▸ **Task objective**: Reproduce exactly the lines below, from the first through the one containing "626x800 pixels.", and nothing more.

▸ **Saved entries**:

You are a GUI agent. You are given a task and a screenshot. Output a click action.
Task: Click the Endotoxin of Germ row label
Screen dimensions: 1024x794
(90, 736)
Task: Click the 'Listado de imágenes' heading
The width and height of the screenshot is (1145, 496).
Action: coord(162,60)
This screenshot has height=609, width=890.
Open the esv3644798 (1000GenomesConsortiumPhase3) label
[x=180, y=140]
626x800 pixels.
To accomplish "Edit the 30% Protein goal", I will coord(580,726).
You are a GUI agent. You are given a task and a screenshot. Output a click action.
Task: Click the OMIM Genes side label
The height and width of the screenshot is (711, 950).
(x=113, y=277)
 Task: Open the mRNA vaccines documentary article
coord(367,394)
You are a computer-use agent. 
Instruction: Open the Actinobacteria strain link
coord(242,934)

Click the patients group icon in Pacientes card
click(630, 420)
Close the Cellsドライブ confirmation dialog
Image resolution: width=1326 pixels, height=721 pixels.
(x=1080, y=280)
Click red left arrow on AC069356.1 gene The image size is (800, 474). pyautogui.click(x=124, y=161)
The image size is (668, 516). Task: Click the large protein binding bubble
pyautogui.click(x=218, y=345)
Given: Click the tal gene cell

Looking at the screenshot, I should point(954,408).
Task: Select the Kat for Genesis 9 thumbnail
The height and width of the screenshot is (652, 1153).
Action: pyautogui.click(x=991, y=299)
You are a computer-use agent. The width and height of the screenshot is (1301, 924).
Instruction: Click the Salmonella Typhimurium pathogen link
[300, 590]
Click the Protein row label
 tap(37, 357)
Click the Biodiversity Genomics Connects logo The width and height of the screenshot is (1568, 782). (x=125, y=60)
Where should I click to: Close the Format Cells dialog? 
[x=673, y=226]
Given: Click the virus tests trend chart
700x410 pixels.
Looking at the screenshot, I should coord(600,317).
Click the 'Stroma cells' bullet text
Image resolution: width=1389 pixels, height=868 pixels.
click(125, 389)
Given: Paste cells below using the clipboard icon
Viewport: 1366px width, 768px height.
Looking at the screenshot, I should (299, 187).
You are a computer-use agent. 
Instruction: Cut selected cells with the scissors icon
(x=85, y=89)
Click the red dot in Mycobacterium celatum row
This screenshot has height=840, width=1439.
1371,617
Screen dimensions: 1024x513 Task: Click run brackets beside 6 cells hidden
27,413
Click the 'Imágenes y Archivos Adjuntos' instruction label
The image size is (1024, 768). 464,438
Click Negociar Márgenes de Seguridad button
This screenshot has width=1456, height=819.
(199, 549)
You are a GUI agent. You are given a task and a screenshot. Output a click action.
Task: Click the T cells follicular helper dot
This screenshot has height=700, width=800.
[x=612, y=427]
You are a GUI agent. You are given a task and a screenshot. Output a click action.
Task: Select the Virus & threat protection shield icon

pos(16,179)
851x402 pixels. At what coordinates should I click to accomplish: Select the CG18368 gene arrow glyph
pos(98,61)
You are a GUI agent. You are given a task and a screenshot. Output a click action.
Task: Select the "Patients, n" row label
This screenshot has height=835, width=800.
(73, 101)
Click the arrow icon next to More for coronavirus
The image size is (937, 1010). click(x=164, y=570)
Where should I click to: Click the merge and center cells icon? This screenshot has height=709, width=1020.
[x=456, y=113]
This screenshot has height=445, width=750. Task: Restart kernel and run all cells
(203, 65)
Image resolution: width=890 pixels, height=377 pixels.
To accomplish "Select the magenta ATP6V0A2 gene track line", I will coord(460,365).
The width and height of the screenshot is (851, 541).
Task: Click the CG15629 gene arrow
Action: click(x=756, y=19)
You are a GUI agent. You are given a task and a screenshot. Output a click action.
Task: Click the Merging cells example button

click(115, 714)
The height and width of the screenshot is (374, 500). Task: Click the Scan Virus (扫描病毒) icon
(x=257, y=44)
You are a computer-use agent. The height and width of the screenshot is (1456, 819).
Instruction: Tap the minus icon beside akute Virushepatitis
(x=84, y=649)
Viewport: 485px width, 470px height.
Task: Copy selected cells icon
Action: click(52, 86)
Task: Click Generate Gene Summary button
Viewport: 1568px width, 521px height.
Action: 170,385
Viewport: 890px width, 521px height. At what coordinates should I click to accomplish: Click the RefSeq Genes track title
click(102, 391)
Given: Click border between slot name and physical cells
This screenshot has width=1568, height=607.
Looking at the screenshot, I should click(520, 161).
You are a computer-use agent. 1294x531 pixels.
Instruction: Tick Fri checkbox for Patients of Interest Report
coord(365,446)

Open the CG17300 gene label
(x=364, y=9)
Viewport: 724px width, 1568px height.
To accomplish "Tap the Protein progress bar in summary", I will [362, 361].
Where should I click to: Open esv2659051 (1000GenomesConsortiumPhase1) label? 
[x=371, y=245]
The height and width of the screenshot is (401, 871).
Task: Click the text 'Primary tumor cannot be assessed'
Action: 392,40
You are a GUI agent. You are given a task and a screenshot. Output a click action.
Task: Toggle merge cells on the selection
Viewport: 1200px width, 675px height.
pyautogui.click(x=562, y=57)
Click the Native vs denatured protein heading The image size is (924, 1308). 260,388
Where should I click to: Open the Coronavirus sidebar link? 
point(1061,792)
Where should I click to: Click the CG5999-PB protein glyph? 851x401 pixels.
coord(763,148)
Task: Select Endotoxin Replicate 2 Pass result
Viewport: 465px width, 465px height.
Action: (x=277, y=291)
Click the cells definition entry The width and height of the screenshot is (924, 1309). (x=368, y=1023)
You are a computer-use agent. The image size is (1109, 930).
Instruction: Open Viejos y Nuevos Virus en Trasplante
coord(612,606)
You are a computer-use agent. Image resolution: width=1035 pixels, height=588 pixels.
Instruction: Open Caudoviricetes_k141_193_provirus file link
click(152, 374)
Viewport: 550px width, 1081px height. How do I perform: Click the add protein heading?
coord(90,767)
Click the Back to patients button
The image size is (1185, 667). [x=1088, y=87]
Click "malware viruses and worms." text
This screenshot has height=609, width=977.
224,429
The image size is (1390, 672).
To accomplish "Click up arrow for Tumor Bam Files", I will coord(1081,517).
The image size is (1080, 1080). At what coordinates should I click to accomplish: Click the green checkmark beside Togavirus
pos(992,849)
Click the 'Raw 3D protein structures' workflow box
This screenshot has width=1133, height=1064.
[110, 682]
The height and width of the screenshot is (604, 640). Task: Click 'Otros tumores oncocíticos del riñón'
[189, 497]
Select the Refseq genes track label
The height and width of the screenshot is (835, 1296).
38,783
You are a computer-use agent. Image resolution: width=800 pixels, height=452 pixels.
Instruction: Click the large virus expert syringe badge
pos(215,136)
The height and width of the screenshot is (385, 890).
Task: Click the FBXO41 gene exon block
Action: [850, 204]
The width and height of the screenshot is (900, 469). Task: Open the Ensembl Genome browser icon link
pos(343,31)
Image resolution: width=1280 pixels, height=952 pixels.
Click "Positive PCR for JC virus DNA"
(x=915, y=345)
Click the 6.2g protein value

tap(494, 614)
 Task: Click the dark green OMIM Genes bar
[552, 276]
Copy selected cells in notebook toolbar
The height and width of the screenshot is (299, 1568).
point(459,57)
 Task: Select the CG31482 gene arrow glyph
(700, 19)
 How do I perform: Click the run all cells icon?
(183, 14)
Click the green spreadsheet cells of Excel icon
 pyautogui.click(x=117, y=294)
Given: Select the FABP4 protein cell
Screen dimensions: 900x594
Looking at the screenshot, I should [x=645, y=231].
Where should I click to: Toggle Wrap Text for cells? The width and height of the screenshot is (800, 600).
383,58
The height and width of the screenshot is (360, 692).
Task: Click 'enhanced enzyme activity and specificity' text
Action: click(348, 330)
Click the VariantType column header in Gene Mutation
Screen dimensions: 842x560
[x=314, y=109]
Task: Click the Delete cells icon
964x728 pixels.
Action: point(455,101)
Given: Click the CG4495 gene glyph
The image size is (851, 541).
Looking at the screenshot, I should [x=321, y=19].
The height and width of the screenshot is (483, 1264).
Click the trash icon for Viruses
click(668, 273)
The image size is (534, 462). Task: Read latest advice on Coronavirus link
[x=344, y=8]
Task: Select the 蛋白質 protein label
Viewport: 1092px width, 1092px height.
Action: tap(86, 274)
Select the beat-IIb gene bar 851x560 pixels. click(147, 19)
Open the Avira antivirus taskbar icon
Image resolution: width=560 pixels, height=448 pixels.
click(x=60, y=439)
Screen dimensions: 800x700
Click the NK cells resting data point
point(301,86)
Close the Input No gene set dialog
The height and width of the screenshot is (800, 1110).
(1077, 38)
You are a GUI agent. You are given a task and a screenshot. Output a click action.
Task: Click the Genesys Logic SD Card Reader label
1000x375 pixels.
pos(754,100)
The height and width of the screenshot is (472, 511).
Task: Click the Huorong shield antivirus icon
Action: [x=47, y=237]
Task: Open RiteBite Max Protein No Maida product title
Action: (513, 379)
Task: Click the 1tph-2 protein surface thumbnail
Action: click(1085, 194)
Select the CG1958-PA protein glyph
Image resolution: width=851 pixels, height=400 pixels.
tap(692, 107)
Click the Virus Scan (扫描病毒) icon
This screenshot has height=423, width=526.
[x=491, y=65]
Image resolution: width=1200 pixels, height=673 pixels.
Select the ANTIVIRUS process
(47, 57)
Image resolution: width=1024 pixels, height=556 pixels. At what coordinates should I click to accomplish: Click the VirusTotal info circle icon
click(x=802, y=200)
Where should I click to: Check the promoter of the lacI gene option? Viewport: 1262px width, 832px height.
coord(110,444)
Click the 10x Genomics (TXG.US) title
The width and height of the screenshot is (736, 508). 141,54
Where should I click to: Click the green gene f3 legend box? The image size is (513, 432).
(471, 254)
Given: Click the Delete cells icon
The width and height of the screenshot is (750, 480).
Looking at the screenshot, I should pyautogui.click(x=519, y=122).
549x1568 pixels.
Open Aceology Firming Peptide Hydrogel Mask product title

▸ **Answer box**:
You are a GUI agent. You are given a task and a screenshot. Output a click action.
Task: Click the Endotoxin of Germ row label
Screen dimensions: 1024x794
(90, 736)
Task: Click the 'Listado de imágenes' heading
The width and height of the screenshot is (1145, 496).
Action: coord(162,60)
This screenshot has height=609, width=890.
Open the esv3644798 (1000GenomesConsortiumPhase3) label
[x=180, y=140]
626x800 pixels.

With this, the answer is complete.